═══ INPUT MATERIAL ═══

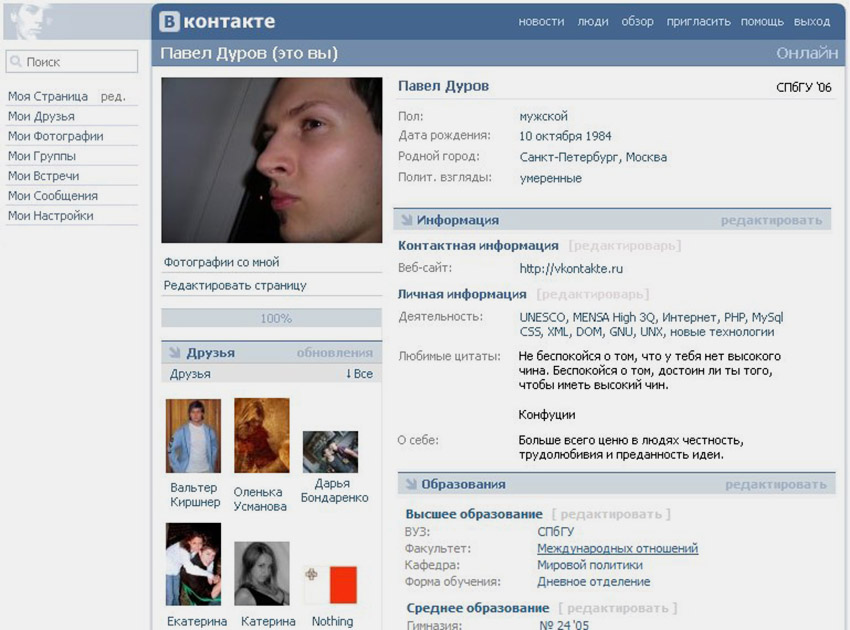Click the Международных отношений faculty link

pos(617,549)
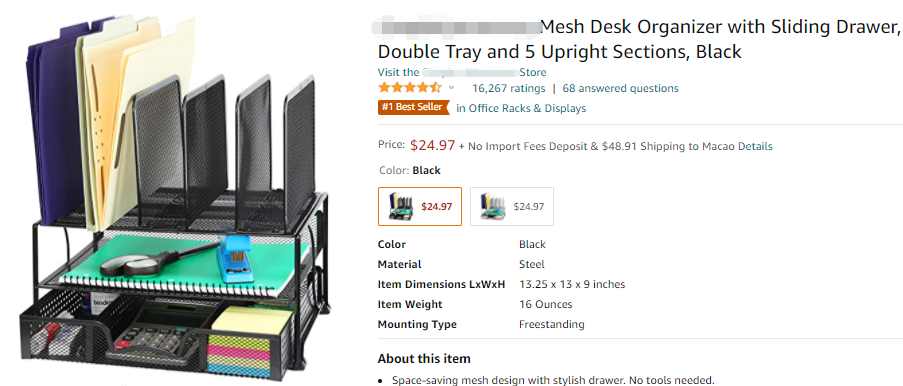This screenshot has width=903, height=386.
Task: Click the shipping Details link
Action: point(755,146)
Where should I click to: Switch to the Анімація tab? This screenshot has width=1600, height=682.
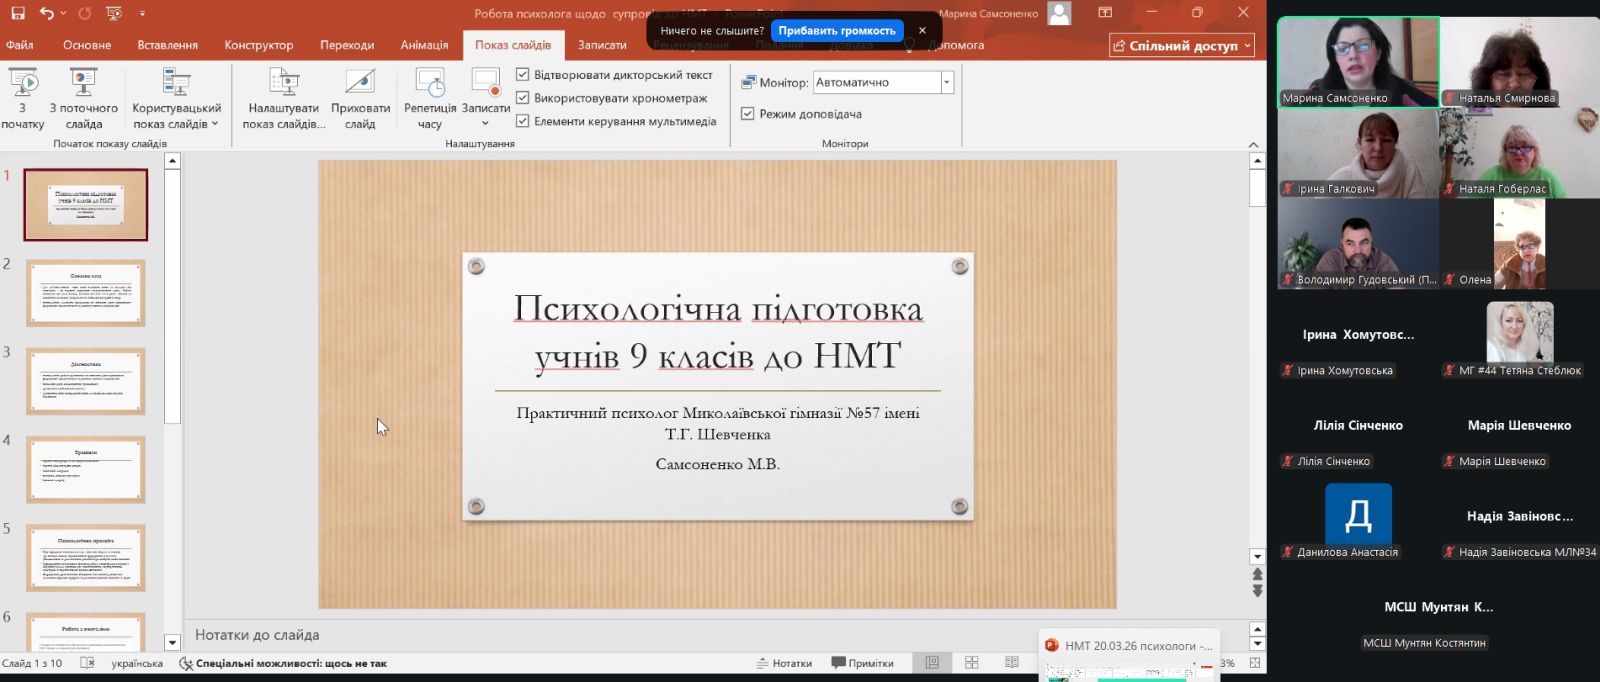point(424,45)
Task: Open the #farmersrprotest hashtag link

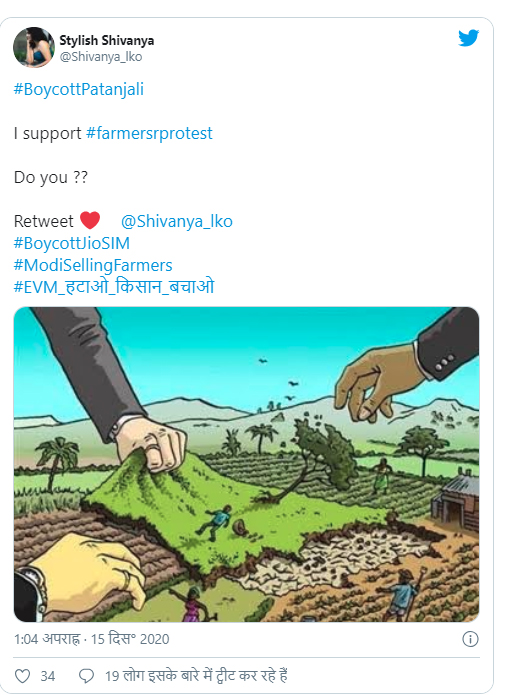Action: [149, 133]
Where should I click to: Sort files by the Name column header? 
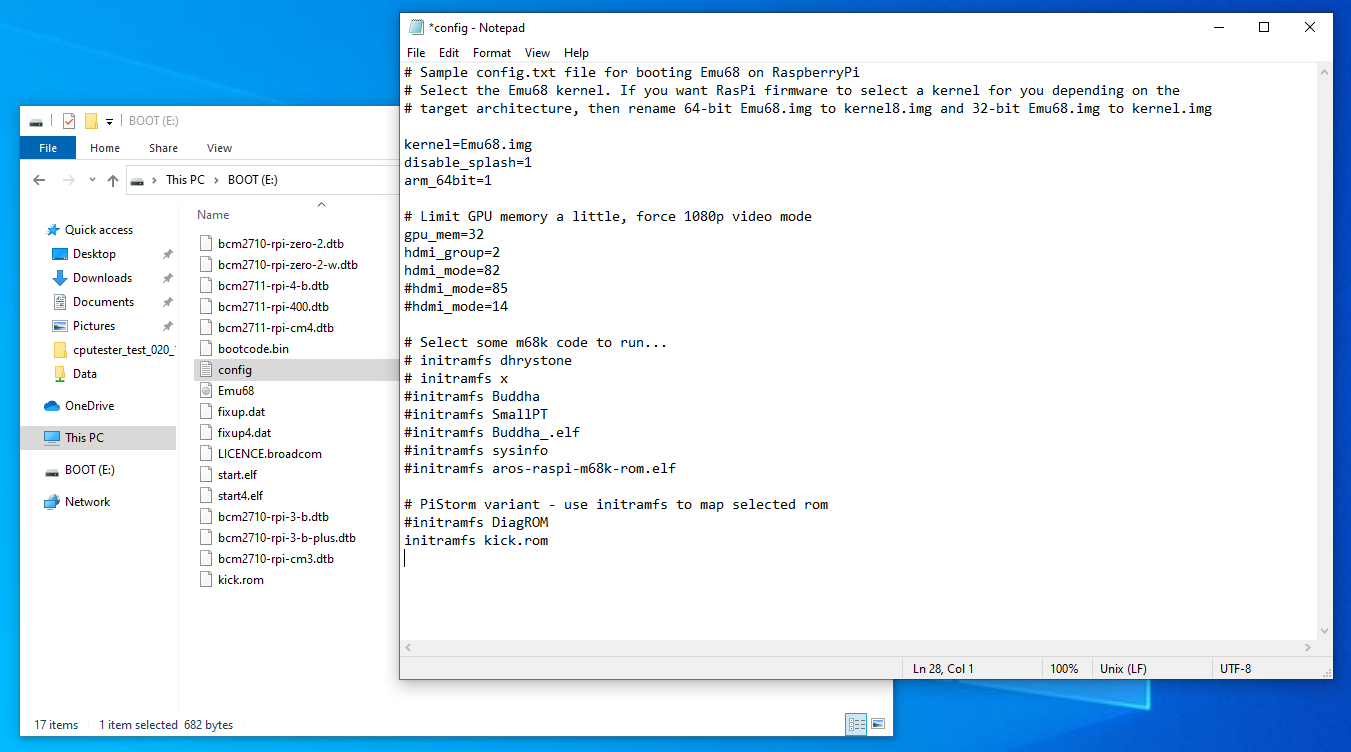[x=213, y=215]
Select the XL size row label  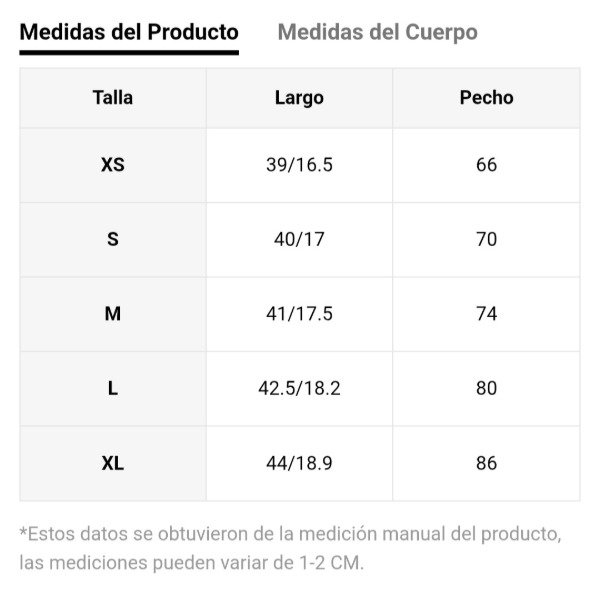[113, 463]
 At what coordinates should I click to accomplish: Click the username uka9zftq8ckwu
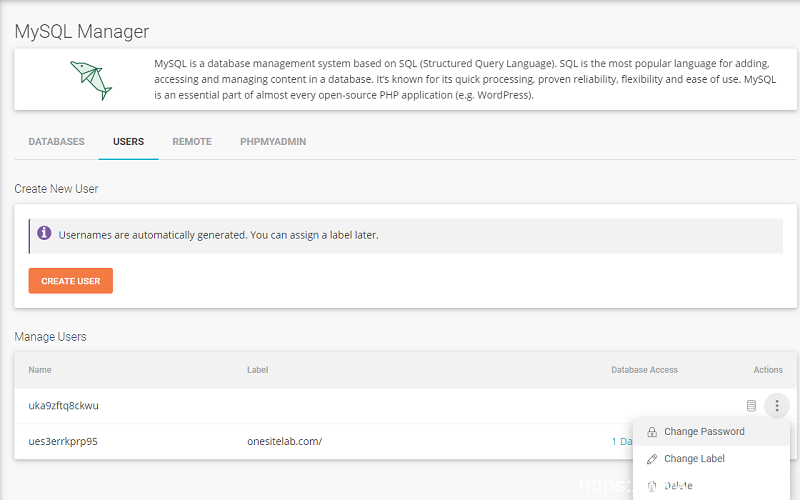(x=63, y=406)
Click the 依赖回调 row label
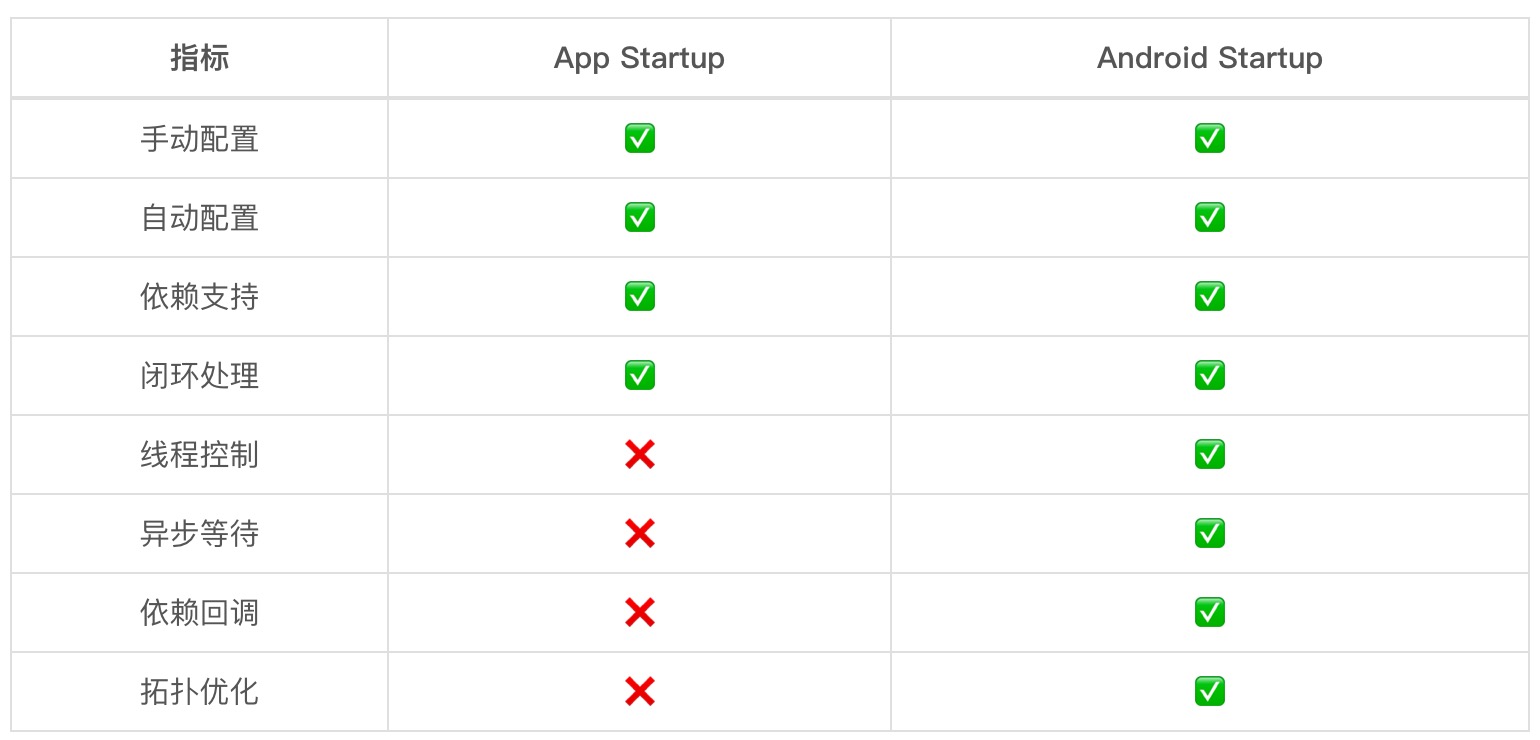The width and height of the screenshot is (1540, 740). point(199,612)
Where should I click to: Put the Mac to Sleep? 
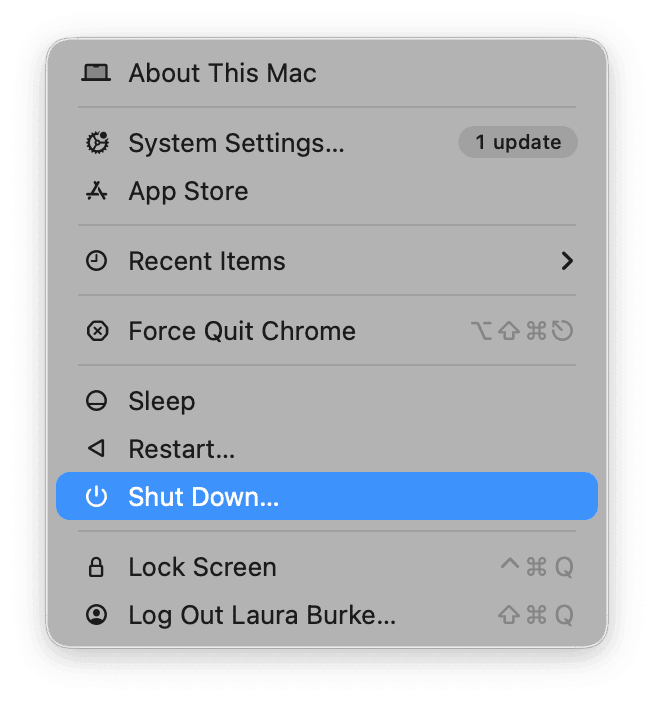point(162,401)
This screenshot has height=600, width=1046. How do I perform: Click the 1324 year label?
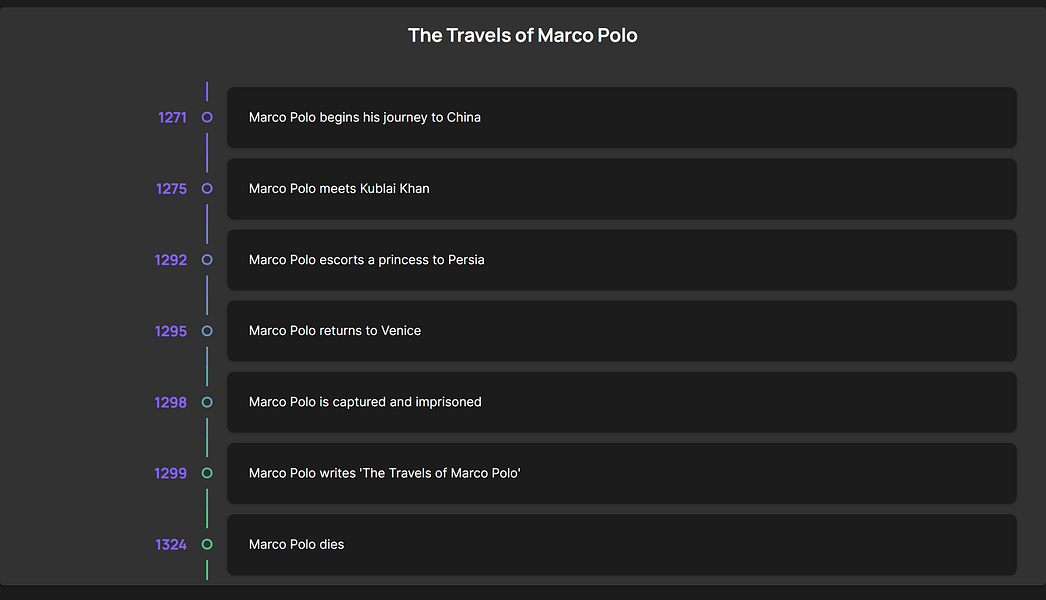pos(170,544)
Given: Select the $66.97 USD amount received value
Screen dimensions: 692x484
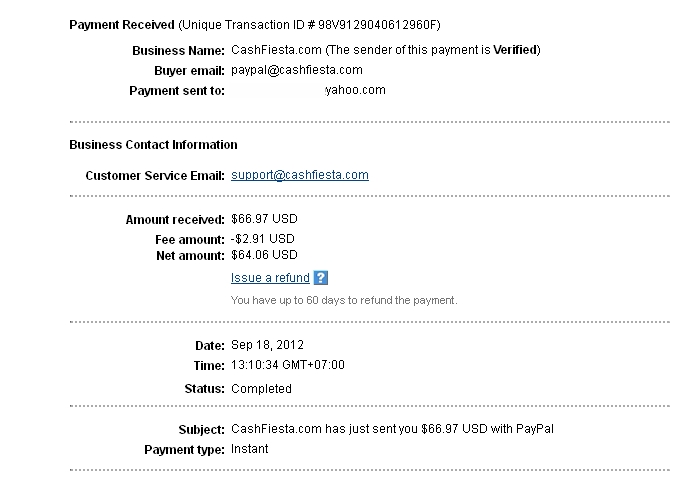Looking at the screenshot, I should pos(264,219).
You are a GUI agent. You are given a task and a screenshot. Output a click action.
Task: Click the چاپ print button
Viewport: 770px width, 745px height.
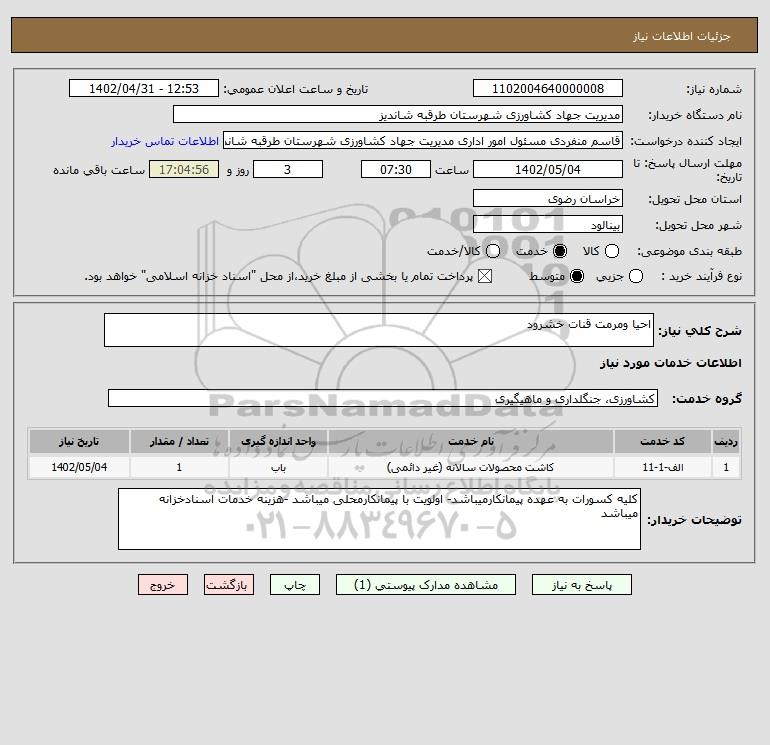[x=295, y=585]
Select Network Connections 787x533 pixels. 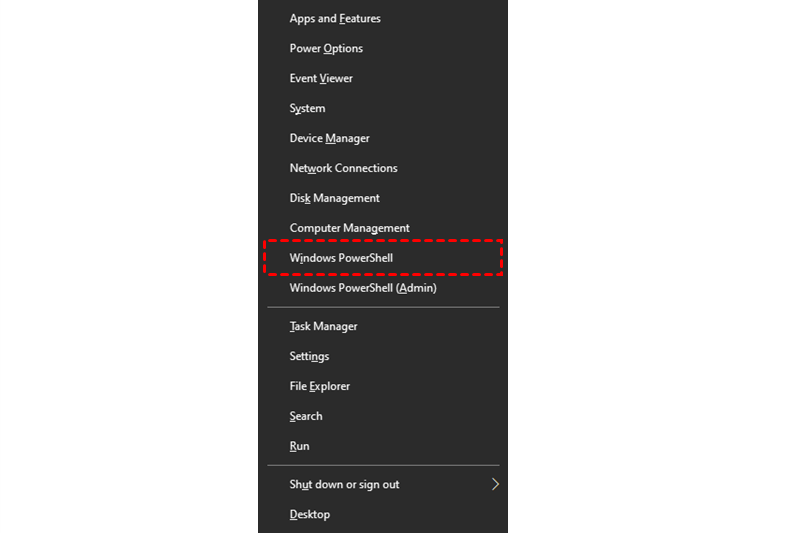point(343,169)
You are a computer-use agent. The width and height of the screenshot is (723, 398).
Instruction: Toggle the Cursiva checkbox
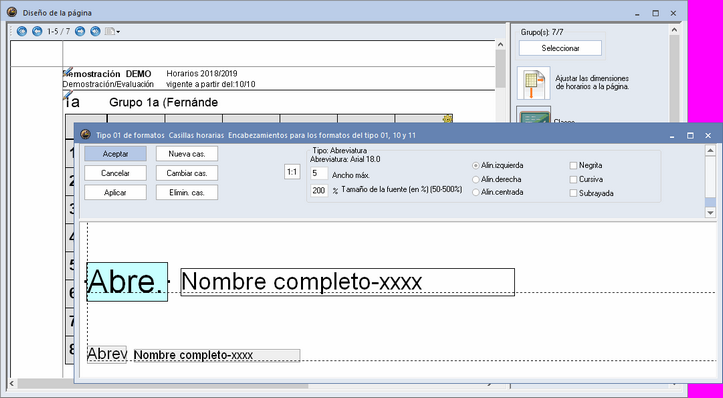[x=573, y=179]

═══

## WORK INSTRUCTIONS
Find how many lines of the material carry the string "agent". Only the number should be in the answer.

## RESPONSE TO THIS TASK
2